Provided passage:
►
The New Diligence
Menu

Blog


The Comfort of Cash: What Liquidity Does for Your Mind and Money

10/7/2025

0 Comments

 
Picture
I noticed this sign on my way to the gym the other day (I changed the phone number for privacy). I’ve seen plenty of these signs before, but this was the first time I really stopped to think about the business model behind them.

These signs target a very specific kind of homeowner: someone under pressure. It might be foreclosure risk, divorce, job loss, relocation, or major repairs they cannot afford. The common thread is distress and a willingness to accept a cash offer at a steep discount in exchange for immediate relief.

This is a textbook example of the liquidity gap: the difference between what you think your asset is worth and what you can realistically sell it for when you need cash quickly. Selling a house is rarely fast, smooth, or cheap; under pressure, people often trade price for speed.

What does this tell us?
​
There is an entire industry built on profiting from the moments when people are in financial distress and lack the liquidity buffer to overcome their struggles. Need some evidence? Just ask the managers of Yale’s endowment fund.
◄
Copy word for word the stretch of the blog post on cash and liquidity from "The Comfort of" through "for immediate relief.".

Data records:
►
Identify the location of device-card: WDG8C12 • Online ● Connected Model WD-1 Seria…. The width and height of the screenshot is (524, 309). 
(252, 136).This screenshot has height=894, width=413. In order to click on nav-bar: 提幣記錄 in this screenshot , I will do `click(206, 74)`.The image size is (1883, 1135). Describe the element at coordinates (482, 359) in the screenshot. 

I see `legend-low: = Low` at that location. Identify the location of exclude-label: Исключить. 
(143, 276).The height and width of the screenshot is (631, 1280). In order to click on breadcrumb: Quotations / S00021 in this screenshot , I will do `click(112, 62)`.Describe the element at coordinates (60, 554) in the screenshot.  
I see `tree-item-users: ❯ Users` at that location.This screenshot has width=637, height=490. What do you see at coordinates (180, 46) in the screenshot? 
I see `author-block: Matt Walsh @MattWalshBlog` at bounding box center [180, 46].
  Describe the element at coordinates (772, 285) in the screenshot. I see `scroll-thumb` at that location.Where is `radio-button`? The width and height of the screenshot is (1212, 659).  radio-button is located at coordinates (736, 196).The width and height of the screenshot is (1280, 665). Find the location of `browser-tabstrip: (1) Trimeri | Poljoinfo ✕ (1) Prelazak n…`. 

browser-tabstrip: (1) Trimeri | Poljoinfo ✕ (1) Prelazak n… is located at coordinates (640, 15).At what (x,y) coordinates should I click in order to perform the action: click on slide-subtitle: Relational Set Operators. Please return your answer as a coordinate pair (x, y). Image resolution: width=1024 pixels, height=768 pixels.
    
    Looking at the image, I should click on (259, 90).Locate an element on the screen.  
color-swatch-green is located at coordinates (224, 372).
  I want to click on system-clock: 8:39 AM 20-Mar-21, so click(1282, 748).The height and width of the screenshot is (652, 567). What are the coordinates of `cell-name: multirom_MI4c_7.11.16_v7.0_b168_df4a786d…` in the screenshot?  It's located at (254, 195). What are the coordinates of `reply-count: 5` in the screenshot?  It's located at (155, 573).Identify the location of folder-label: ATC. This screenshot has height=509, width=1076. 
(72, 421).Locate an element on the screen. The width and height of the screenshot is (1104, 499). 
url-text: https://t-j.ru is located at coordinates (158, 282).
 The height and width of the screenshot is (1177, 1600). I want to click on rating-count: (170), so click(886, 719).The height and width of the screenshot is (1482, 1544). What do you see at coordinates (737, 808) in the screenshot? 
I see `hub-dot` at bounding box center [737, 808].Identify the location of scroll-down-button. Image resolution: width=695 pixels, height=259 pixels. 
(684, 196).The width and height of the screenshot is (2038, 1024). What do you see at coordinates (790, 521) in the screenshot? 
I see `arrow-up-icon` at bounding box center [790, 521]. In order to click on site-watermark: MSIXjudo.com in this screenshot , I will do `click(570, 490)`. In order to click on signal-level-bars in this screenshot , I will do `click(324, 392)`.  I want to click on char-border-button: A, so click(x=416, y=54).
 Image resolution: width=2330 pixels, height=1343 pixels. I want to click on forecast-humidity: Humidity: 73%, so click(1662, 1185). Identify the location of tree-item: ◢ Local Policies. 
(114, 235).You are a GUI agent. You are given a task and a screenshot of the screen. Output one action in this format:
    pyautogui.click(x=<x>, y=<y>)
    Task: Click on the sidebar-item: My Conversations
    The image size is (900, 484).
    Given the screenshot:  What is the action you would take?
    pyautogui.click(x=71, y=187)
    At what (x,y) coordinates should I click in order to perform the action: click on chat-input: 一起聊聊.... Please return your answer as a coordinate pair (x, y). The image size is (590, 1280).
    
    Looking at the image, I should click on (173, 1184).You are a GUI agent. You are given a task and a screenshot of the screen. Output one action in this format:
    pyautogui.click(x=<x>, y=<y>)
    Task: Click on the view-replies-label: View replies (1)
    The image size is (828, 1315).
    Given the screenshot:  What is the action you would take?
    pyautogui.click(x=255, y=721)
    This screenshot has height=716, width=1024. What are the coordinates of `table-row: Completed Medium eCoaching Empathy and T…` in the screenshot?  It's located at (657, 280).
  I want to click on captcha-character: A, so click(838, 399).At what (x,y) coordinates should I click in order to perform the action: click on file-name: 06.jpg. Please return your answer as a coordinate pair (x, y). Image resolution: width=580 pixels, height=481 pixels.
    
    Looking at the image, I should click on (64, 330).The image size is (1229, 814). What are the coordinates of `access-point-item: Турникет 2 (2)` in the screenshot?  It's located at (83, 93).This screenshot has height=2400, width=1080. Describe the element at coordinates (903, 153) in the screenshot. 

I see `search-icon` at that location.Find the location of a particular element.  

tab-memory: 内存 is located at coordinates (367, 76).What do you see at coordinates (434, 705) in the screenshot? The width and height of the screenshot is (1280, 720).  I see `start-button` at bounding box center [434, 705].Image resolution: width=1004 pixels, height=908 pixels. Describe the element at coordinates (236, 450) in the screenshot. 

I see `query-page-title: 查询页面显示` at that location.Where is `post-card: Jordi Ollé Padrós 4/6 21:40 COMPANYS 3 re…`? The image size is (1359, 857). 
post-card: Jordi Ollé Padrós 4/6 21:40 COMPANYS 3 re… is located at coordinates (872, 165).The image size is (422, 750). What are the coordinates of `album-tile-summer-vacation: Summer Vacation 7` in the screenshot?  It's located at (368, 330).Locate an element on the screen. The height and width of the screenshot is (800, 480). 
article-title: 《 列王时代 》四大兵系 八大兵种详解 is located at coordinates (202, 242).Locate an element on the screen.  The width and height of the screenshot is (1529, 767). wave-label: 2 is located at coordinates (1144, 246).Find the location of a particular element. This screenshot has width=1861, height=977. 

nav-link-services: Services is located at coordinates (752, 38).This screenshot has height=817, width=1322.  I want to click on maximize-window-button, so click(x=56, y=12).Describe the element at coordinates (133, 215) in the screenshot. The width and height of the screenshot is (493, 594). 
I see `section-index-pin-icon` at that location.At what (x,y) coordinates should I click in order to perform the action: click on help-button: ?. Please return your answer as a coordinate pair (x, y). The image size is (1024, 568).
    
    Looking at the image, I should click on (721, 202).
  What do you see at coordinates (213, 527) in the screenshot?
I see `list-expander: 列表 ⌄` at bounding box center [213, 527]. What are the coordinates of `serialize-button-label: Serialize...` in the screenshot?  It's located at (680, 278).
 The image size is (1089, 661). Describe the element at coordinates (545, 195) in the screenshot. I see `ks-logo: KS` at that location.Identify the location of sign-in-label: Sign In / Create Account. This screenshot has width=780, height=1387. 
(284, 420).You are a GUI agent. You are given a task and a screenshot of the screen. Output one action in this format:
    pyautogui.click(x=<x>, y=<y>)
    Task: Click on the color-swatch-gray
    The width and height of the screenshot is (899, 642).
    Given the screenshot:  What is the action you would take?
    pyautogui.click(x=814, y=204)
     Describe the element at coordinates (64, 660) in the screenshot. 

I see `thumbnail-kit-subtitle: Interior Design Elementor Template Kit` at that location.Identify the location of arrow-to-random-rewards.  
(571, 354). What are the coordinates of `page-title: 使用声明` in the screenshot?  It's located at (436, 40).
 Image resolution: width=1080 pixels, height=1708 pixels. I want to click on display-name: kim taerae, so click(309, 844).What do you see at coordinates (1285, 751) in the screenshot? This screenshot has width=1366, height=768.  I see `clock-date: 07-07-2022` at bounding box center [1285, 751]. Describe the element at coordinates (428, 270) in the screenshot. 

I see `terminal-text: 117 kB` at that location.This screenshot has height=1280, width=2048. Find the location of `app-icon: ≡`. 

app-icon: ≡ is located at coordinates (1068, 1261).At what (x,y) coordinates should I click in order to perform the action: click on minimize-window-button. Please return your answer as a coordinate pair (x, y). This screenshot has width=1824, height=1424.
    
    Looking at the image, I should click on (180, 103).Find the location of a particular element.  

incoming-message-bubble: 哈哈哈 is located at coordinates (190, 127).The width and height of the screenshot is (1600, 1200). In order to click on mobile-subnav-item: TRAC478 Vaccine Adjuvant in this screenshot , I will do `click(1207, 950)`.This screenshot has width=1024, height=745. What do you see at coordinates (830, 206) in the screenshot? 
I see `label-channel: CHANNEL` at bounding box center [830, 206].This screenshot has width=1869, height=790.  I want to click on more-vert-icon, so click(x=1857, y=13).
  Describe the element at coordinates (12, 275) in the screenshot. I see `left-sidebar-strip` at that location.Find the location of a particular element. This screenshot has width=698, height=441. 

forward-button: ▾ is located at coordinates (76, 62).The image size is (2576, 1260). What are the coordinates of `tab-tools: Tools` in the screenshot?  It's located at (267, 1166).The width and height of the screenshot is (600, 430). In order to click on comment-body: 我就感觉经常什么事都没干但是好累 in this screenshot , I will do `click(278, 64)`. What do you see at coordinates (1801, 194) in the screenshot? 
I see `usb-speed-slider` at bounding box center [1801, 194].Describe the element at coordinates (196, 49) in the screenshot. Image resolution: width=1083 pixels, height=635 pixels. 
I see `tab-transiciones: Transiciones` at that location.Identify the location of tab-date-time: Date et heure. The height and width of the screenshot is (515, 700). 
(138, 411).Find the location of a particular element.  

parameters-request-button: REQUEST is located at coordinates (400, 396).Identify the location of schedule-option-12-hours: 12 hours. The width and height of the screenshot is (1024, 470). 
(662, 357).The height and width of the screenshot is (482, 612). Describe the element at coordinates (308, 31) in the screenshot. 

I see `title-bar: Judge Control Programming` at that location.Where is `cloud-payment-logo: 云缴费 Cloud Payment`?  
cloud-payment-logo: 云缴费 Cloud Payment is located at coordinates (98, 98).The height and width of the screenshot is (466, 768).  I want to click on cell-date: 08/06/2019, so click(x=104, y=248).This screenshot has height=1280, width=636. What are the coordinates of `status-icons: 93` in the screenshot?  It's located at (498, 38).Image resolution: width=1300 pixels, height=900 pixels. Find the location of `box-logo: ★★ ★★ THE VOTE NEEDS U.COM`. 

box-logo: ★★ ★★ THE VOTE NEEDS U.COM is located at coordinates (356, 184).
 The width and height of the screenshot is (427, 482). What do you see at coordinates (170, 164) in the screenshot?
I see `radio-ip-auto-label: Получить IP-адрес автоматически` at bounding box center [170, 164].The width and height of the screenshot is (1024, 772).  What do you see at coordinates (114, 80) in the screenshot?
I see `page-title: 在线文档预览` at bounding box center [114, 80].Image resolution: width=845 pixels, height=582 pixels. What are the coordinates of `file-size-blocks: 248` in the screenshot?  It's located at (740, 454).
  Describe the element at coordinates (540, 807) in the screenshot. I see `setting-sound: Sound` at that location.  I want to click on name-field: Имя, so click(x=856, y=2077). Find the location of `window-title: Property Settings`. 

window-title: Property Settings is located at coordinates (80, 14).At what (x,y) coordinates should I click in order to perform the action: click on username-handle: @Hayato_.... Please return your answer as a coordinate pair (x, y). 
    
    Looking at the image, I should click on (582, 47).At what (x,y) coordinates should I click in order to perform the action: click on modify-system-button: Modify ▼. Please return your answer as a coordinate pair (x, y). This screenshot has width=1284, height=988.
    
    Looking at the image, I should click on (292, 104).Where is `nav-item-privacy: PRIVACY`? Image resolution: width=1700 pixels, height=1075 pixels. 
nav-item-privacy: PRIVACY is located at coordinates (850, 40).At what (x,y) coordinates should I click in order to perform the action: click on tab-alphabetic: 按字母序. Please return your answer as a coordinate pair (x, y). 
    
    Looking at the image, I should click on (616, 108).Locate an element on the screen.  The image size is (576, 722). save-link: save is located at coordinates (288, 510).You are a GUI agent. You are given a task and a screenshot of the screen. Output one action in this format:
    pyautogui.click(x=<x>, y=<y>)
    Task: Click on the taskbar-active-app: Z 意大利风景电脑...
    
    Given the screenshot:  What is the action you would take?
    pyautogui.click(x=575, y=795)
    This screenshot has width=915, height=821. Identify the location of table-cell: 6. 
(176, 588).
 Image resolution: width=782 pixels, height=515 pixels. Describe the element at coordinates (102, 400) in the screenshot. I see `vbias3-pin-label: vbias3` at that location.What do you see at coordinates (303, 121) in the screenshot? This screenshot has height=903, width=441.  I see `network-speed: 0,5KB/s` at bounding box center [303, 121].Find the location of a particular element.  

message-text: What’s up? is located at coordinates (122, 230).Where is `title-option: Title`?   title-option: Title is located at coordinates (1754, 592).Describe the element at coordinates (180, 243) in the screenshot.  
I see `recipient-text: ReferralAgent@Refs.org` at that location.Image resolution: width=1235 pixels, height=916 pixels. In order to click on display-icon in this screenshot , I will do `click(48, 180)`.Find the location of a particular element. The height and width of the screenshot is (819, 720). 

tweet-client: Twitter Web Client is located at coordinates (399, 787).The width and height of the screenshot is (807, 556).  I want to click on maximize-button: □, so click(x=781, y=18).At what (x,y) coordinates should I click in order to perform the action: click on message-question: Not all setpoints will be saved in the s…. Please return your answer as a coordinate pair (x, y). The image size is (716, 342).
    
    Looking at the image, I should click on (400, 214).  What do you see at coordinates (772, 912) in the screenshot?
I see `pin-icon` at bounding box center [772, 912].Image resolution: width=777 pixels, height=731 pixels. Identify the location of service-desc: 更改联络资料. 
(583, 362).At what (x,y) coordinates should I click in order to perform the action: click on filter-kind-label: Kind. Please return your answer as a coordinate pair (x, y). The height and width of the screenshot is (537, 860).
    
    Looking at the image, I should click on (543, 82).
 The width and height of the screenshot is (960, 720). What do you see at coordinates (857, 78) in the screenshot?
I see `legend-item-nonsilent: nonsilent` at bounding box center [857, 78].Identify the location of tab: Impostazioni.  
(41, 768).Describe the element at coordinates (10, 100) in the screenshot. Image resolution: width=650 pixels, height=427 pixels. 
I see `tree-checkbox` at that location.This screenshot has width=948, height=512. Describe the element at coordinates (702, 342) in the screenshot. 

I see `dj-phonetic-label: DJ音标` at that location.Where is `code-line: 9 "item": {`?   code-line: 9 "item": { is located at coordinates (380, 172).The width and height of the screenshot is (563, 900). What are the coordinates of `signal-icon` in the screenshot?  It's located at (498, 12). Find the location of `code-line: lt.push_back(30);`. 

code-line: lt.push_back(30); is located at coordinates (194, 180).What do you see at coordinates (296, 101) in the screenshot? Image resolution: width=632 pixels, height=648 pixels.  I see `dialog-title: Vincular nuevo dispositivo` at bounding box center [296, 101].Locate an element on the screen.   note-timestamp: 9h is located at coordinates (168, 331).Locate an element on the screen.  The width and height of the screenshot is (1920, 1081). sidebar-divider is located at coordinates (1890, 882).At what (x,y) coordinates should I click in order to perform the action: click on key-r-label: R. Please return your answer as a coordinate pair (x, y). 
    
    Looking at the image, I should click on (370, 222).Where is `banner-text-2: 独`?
◄
Result of this task:
The Comfort of Cash: What Liquidity Does for Your Mind and Money

10/7/2025

0 Comments

 
Picture
I noticed this sign on my way to the gym the other day (I changed the phone number for privacy). I’ve seen plenty of these signs before, but this was the first time I really stopped to think about the business model behind them.

These signs target a very specific kind of homeowner: someone under pressure. It might be foreclosure risk, divorce, job loss, relocation, or major repairs they cannot afford. The common thread is distress and a willingness to accept a cash offer at a steep discount in exchange for immediate relief.